In the records below, find the line holding "Focus the PVID input for port 03" and the line holding "Click the info icon beside total assets". Set down both, with every line between them, exactly.

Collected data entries
------------------------------------------------------------

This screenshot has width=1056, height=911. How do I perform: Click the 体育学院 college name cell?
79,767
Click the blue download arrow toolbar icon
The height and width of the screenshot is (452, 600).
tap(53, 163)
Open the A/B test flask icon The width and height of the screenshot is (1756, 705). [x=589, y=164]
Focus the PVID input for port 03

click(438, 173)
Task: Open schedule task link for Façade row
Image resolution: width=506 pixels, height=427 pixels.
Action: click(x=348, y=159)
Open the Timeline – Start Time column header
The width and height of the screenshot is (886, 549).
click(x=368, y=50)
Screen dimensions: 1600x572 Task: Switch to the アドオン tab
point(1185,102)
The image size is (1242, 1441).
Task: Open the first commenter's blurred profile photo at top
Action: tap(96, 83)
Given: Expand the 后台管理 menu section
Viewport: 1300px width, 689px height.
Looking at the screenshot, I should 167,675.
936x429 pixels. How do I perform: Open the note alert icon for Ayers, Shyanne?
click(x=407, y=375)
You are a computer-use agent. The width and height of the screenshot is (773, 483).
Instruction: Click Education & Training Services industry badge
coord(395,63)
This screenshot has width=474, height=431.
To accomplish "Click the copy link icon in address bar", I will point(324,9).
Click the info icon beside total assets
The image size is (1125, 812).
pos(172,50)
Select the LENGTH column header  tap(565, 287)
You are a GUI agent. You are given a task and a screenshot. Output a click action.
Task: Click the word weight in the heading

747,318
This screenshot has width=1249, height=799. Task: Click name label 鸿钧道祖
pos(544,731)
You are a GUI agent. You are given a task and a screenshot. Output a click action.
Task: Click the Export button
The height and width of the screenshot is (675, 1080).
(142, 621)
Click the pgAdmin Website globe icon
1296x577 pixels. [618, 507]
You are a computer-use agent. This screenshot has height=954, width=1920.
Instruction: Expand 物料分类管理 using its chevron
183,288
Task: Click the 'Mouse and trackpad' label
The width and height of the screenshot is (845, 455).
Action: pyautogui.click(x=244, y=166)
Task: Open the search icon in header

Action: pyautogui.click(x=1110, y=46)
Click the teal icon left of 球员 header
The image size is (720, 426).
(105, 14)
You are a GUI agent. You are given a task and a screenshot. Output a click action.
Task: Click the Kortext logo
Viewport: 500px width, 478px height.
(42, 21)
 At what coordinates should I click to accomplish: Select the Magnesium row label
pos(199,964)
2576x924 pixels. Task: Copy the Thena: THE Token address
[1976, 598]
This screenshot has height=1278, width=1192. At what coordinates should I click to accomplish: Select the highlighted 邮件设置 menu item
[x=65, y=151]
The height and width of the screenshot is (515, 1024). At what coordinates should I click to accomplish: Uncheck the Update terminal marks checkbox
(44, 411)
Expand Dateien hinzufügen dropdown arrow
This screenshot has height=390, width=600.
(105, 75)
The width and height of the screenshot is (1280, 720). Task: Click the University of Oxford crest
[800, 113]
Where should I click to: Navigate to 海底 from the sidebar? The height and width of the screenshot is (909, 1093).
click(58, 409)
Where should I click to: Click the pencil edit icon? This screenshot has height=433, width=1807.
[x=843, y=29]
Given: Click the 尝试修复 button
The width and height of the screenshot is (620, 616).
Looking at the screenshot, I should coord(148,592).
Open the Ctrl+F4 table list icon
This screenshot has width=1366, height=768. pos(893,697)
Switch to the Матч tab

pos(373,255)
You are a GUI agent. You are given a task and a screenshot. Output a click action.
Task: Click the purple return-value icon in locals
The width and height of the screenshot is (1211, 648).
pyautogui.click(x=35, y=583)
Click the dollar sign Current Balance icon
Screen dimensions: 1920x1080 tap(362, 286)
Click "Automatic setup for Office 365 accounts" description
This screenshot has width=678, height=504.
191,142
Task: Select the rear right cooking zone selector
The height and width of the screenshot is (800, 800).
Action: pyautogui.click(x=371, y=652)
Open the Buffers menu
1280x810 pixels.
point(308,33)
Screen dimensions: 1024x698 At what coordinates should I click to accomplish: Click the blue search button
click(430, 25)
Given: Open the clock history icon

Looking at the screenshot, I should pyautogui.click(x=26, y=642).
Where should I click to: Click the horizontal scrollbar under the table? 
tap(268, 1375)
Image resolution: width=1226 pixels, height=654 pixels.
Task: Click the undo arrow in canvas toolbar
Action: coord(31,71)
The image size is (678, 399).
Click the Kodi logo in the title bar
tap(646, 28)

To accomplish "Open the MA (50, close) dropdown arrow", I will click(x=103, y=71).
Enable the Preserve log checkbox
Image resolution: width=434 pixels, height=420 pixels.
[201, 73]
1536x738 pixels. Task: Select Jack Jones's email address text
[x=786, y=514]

------------------------------------------------------------

RESPONSE TO THIS EXERCISE:
Focus the PVID input for port 03

click(438, 173)
Task: Open schedule task link for Façade row
Image resolution: width=506 pixels, height=427 pixels.
Action: click(x=348, y=159)
Open the Timeline – Start Time column header
The width and height of the screenshot is (886, 549).
click(x=368, y=50)
Screen dimensions: 1600x572 Task: Switch to the アドオン tab
point(1185,102)
The image size is (1242, 1441).
Task: Open the first commenter's blurred profile photo at top
Action: tap(96, 83)
Given: Expand the 后台管理 menu section
Viewport: 1300px width, 689px height.
Looking at the screenshot, I should 167,675.
936x429 pixels. How do I perform: Open the note alert icon for Ayers, Shyanne?
click(x=407, y=375)
You are a computer-use agent. The width and height of the screenshot is (773, 483).
Instruction: Click Education & Training Services industry badge
coord(395,63)
This screenshot has width=474, height=431.
To accomplish "Click the copy link icon in address bar", I will point(324,9).
Click the info icon beside total assets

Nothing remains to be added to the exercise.